Advanced Topics in Computer Systems

9/24/01

Anthony Joseph & Joe Hellerstein

 

Information Technology Disaster Planning, Management, and Recovery

Areas

·        Systems: HW, OS, Applications, …

·        Communications: Network, Phones, …

·        Data: Storage, Mgmt, Electronic versus non-Electronic format

 

How to prepare?

    Some issues:

·        Real-time vs non-real-time business

o       Factory w/ JIT, Financial, Tax acct

o       Healthcare versus fast-food

o       Governmental agencies

·        Amount and type of business data

o       Paper - what to do with it? Scan it!

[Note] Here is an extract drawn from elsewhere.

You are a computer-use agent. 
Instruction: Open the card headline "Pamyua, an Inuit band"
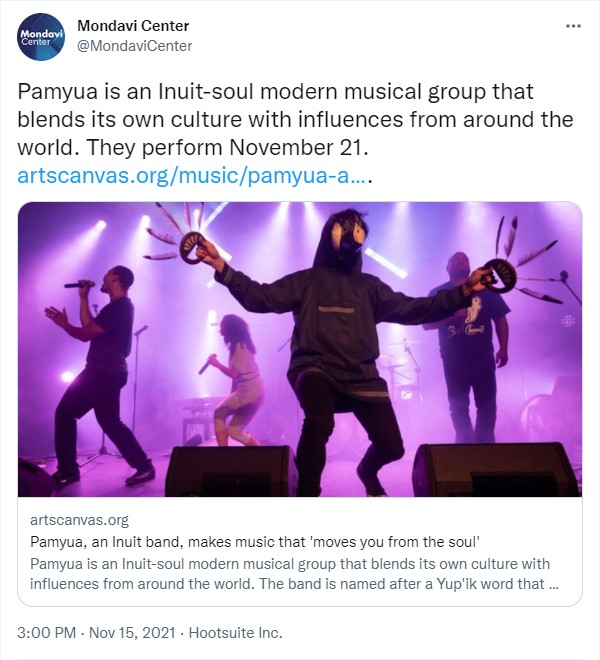click(x=268, y=541)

o       Bits and bytes - how accessed?

§         r/o or r/w?

§         Sharing?

·        Scope and scale of expected disaster

o       Local, state, regional

·        Type of disaster and disruption

o       Earthquake, Flood, Hurricane, Rolling power outage, Terrorist, …

·        Size of business

o       One location versus multi-national (can leverage other locations)

·        Type of communication

o       Telephone, fax, internet, cellular, wireless device

 

Types of preparation

·        Hot site (reserved for the bigger companies)

o       Identical hardware (tape drive, backup software)

o       Can range from shared room to entire building/campus

o       Can be expensive (value of WTC infrastructure >$7 billion)

·        Cold site

o       Private or rented

o       IBM's facility received first call at 9:10 (22 minutes after first plane hit)

o       IBM: 175K sq ft, four stories

o       Fees range from $100/month to $1 million for recovery plan

·        Leverage off other locations of your company

·        What can smaller businesses do?

·        Data management options

o       Real-time data replication (East coast / west coast)

§         Expensive! $100K/month at least

§         Most common for financial companies

§         Only about 250 companies nationwide

o       Instant fail-over (activated by many large WTC companies)

§         Example Morgan Stanley has hot site in Teaneck NJ

o       Nightly tape (or physical disk) backup with off-site storage

§         Iron Mountain has 33 WTC customers storing data in Moonachie NJ (13 miles away). Sent drives to IBM cold site

§         How to reach storage facility?

§         Time to recover?

o       Less frequent backup

§         Empire Blue Shield (largest health insurer in NY)

§         Scans all documents, lost previous two weeks work

 

Communication issues

·        Volume of calls, types of lines

o       Verizon's West St facility supported 200K voice lines, 3 million private lines (ring-down circuits and leased data lines)

§         Ring-down circuits (dedicated point-to-point voice versus speed dial)

o       Verizon rerouted 24 OC-48 circuits (20 Million T1s)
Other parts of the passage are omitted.